Austerity keeps us sane and realistic. It checks on our emotions, passions and urges, especially when they tend to go overboard. And these days, that's what usually happens—we are constantly titillated if not directly tempted to do crazy things.
It contributes greatly to the purity and vitality of our heart, making our humanity breathe more freely, as it were, protecting it from the lures of artificiality and deception. It makes us transparent.
We, of course, have to rescue it from the clutches of the rigid and stubborn kind traditionalism or the heartless type of conservatism, because that's where many people stereotype and freeze it, practically distorting and killing it.
Authentic austerity is flexible. It knows how to combine the old and the new, how to conform and how to innovate, how to flow with the times without getting lost. Its guiding principle is love of God and love of neighbor. It's not beholden to any consideration of the purely earthly kind.
With the heady and dizzy pace of our development, austerity is what we urgently need these days.
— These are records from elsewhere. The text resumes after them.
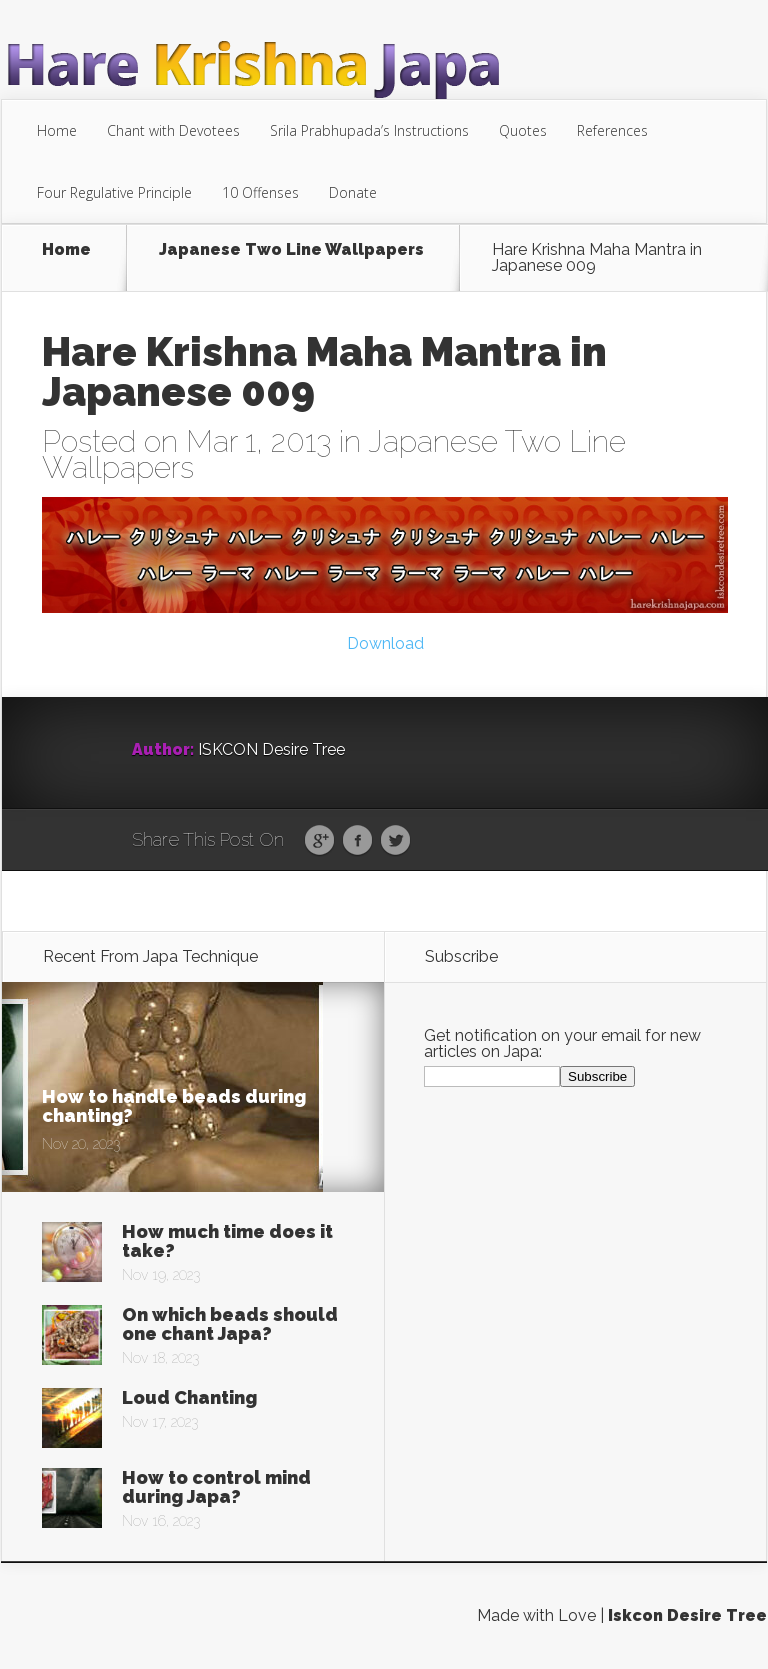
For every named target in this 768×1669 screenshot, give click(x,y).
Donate (353, 192)
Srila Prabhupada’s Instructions (369, 130)
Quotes (523, 130)
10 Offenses (260, 192)
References (612, 130)
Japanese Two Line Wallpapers (291, 250)
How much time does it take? (227, 1241)
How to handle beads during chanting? (174, 1106)
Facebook (357, 841)
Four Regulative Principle (114, 192)
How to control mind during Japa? (216, 1487)
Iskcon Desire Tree (687, 1615)
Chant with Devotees (173, 130)
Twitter (395, 841)
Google (319, 841)
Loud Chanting (189, 1397)
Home (57, 130)
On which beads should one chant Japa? (230, 1324)
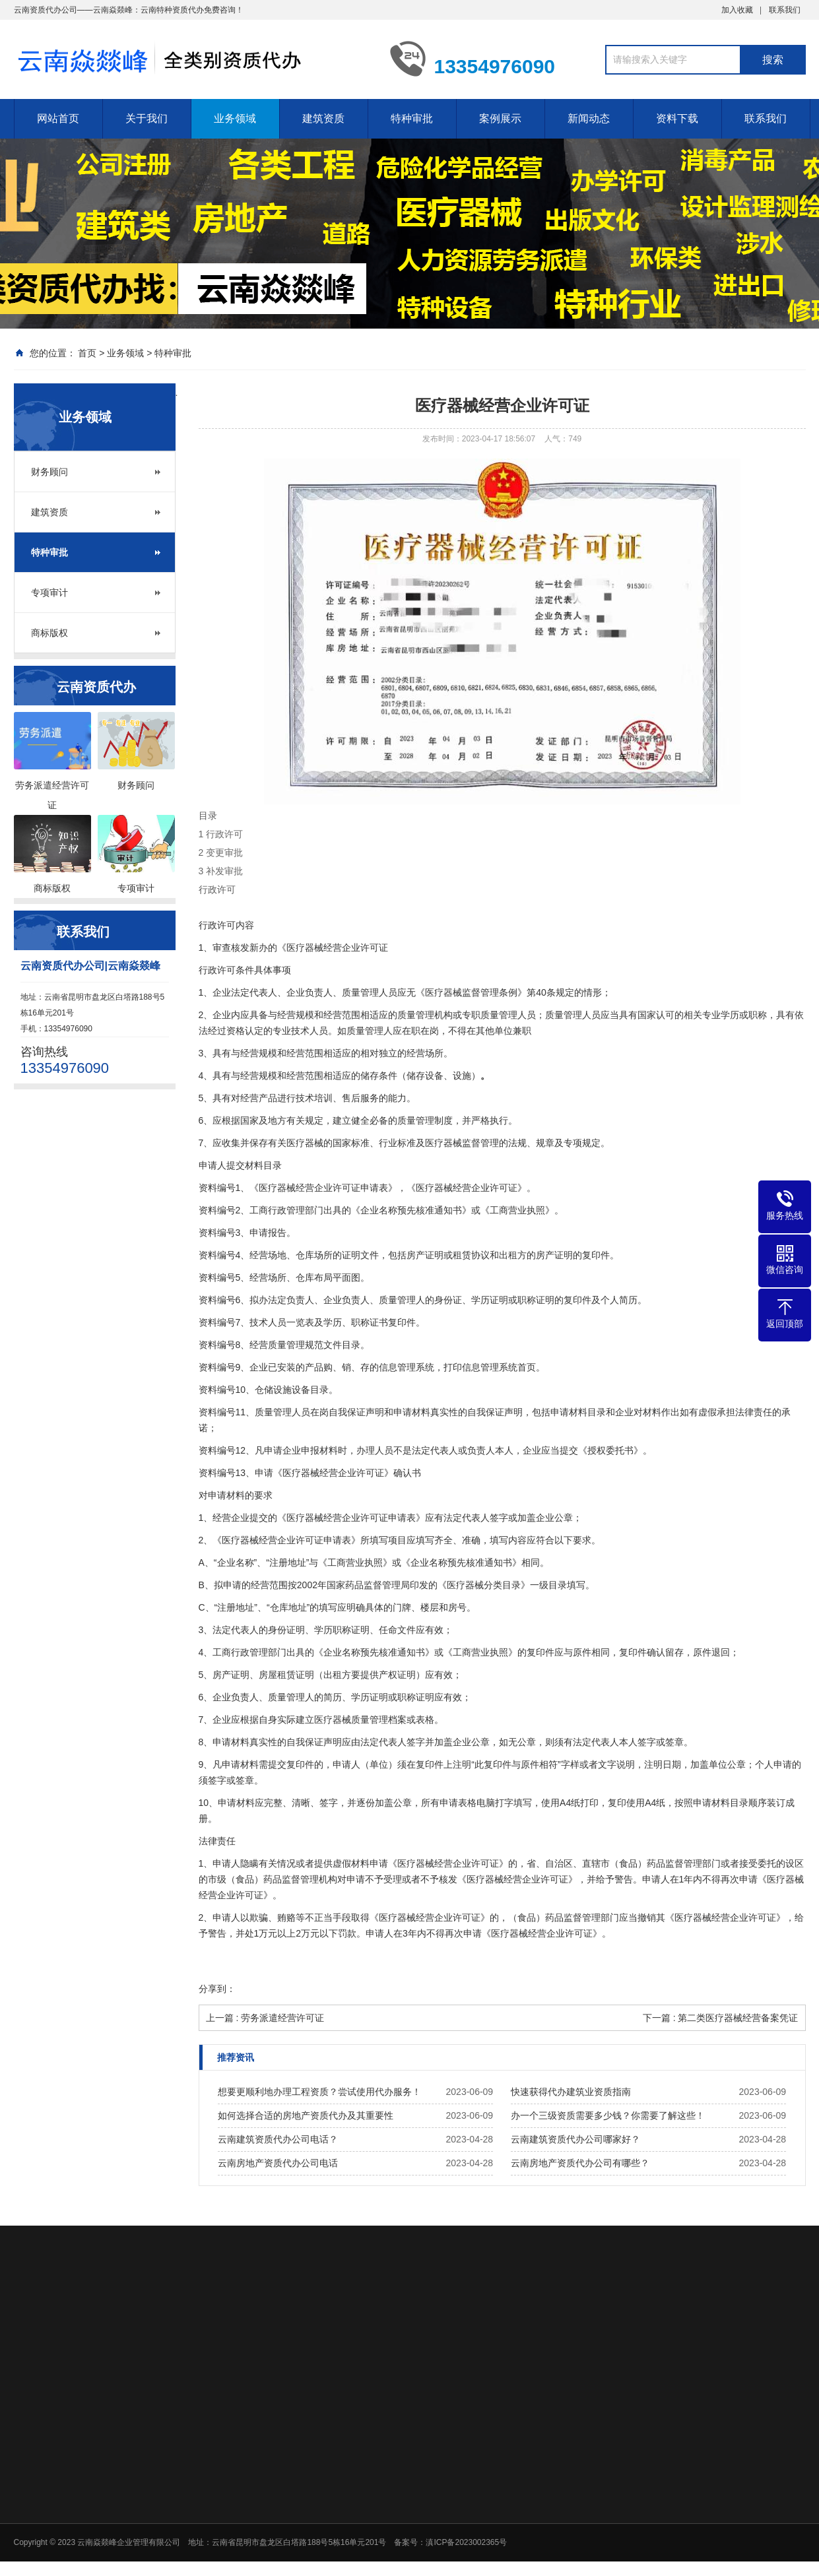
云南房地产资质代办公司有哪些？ (580, 2163)
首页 (87, 353)
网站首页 (58, 118)
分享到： (217, 1988)
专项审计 (49, 592)
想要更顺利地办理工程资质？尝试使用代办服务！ (319, 2091)
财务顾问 (49, 472)
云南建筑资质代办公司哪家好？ (575, 2139)
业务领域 (235, 118)
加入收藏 (737, 10)
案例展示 (500, 118)
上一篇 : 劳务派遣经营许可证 (265, 2017)
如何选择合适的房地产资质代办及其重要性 (305, 2115)
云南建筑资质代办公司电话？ (278, 2139)
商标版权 (49, 633)
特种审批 (412, 118)
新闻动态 (589, 118)
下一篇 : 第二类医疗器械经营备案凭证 (721, 2017)
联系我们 (785, 10)
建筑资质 (323, 118)
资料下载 (677, 118)
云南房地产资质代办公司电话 (278, 2163)
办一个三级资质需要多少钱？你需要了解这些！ (608, 2115)
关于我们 (146, 118)
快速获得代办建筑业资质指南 (571, 2091)
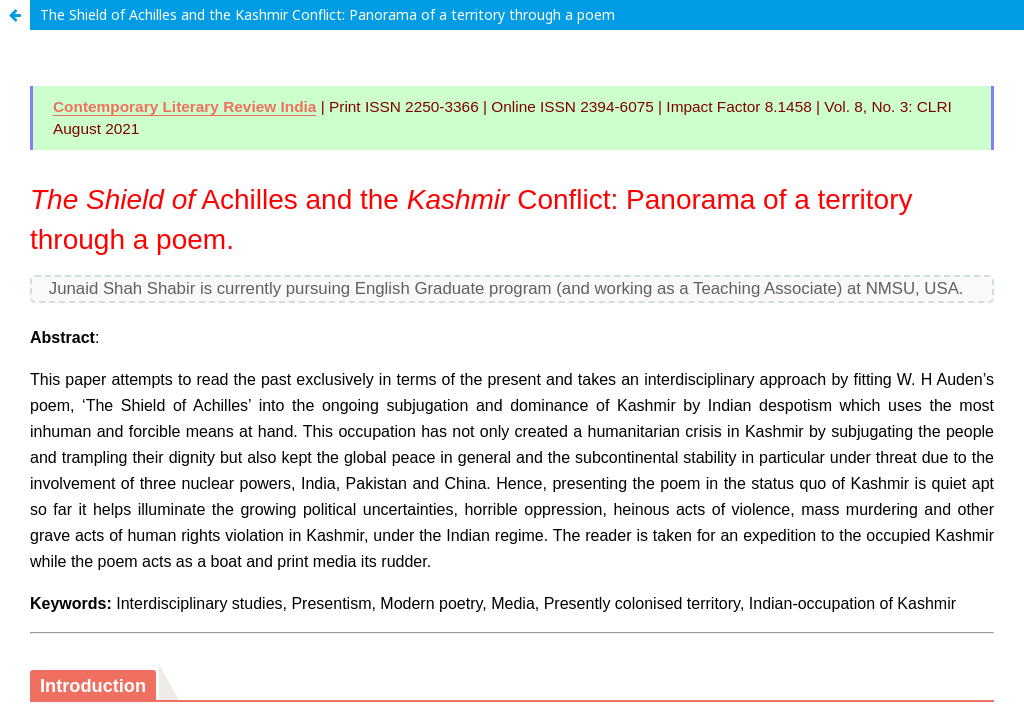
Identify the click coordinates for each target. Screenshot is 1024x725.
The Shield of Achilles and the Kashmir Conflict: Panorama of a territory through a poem (327, 14)
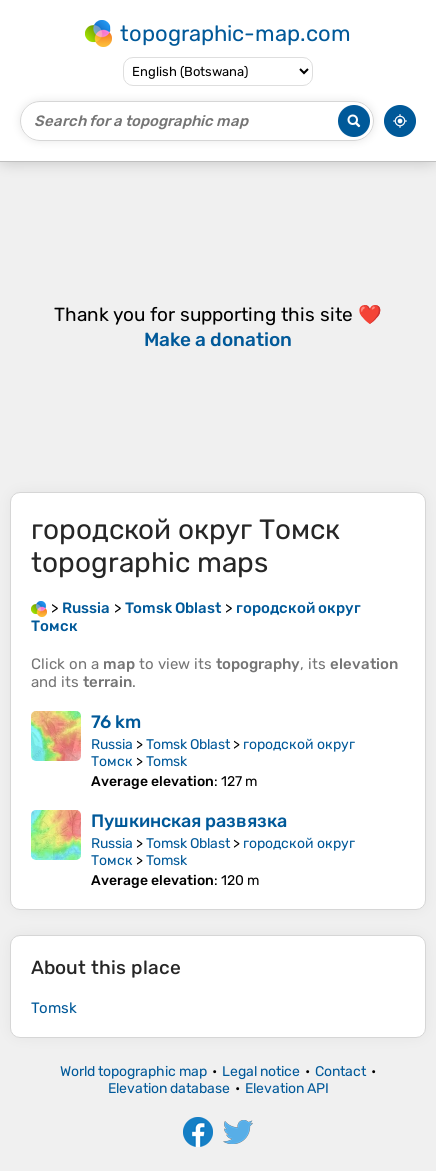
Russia (112, 744)
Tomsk (166, 761)
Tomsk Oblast (188, 744)
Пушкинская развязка (189, 821)
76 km (116, 722)
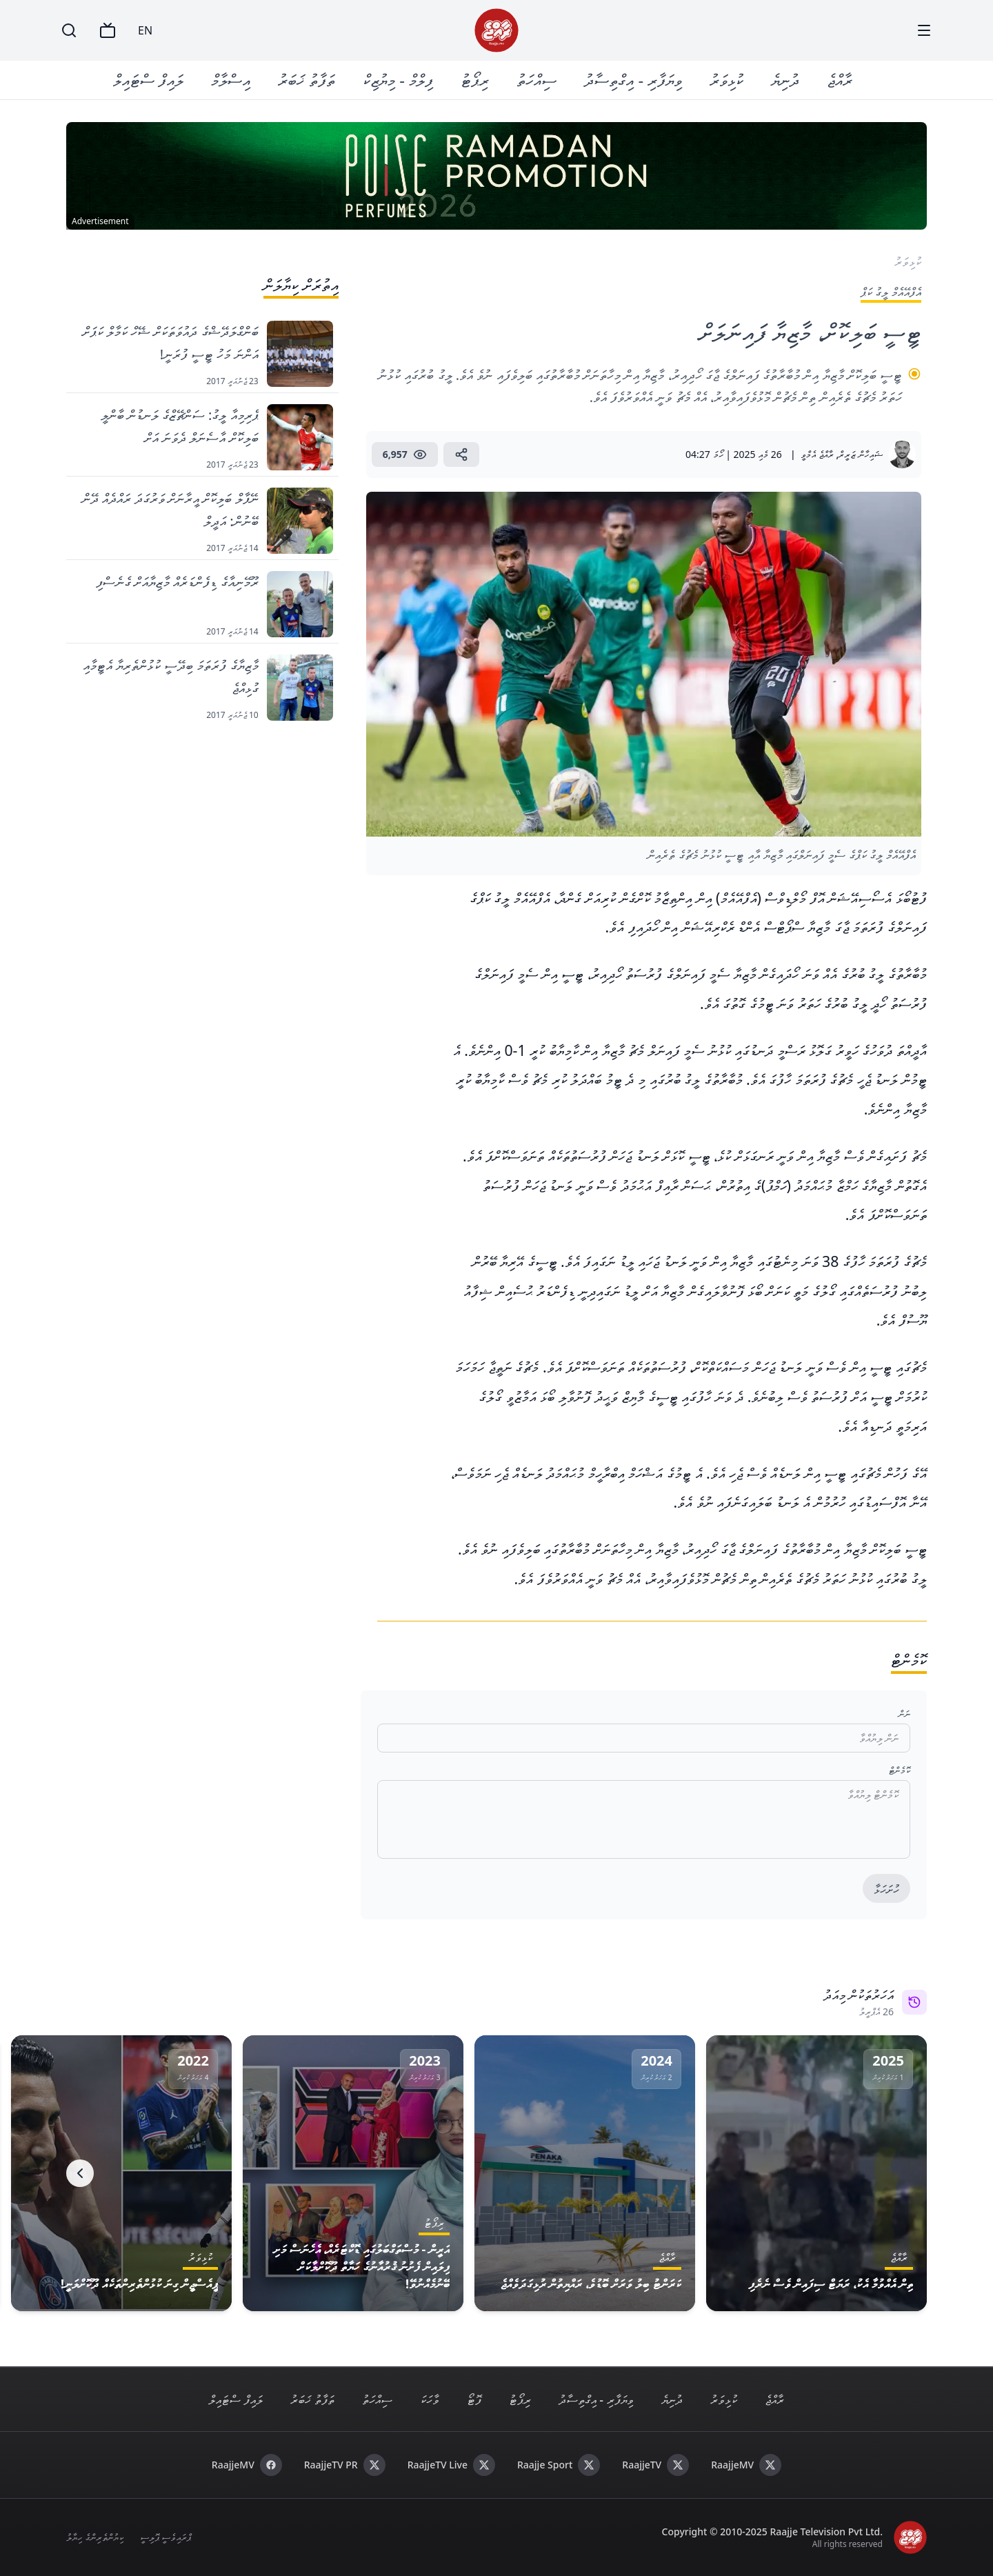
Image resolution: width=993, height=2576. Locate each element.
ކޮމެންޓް (899, 1770)
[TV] (107, 30)
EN (145, 30)
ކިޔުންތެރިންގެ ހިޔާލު (94, 2537)
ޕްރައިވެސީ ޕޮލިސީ (166, 2537)
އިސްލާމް (230, 79)
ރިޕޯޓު (475, 79)
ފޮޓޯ (474, 2399)
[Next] (80, 2173)
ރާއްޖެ (839, 79)
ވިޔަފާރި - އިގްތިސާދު (633, 79)
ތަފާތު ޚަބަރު (306, 79)
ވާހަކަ (429, 2399)
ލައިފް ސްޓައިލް (148, 79)
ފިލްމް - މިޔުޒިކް (398, 79)
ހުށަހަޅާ (886, 1889)
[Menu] (924, 30)
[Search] (69, 30)
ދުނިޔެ (785, 79)
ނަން (904, 1713)
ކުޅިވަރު (726, 79)
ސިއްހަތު (536, 79)
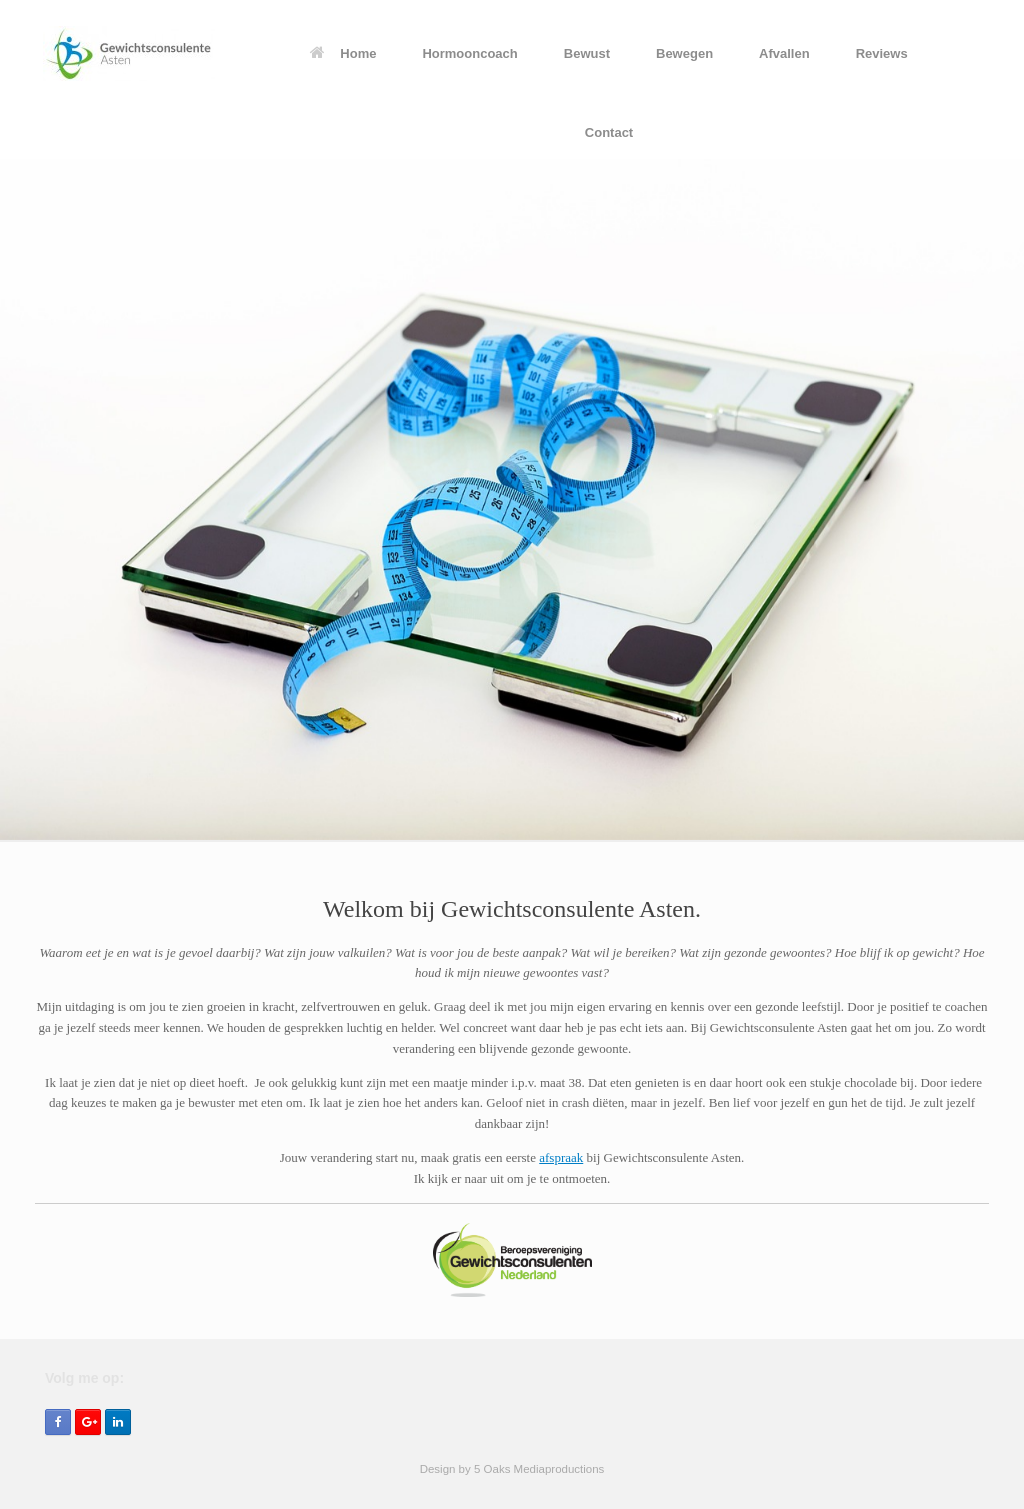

In fact, the problems and crises that we are facing now—think of the US financial meltdown—may be traced to the absence of austerity in our life.
Many of us have lost the taste for simple living. We are held captive by the mindless grind of commercialism and consumerism. Many are confused and left helpless not only before outside temptations, but also against the wanton ways of our internal selves.
Austerity puts our heart in the right place, enabling it to recognize the right priority of things, and to focus more on the spiritual values than on the material ones that also need to be given due attention.
That is to say, austerity allows us to detect what truly are the essential things in life. It immediately warns us of the tricks and chicanery of the gimmicks employed in the media to catch our attention.
The training in austerity will involve many things. The most delicate part of this task, as Pope Benedict XVI once said, is to find the proper balance between freedom and discipline.
"Without clear rules in behavior and in life, applied everyday even in the small things," he said, "one's character is not formed, and one is left unprepared to face the trials that will not fail to come in the future."
It's up to us to come up with these clear, concrete rules to guide us in our relation with things in general. We have to examine our conscience. We have to consult our elders. We have to adapt the attitude of helping one another live this virtue well.
What can immediately come to mind are to be sparing in the use of money, to be discriminating in responding to our likes and desires, to learn how to volunteer acts of service to others, to foster spirit of hard work and fortitude.
And then to be very generous in responding to the needs of others, especially to the poorest of the poor, up to the point of heroic sacrifice on our part.
By teaching us how to truly love, austerity will humanize and Christianize us!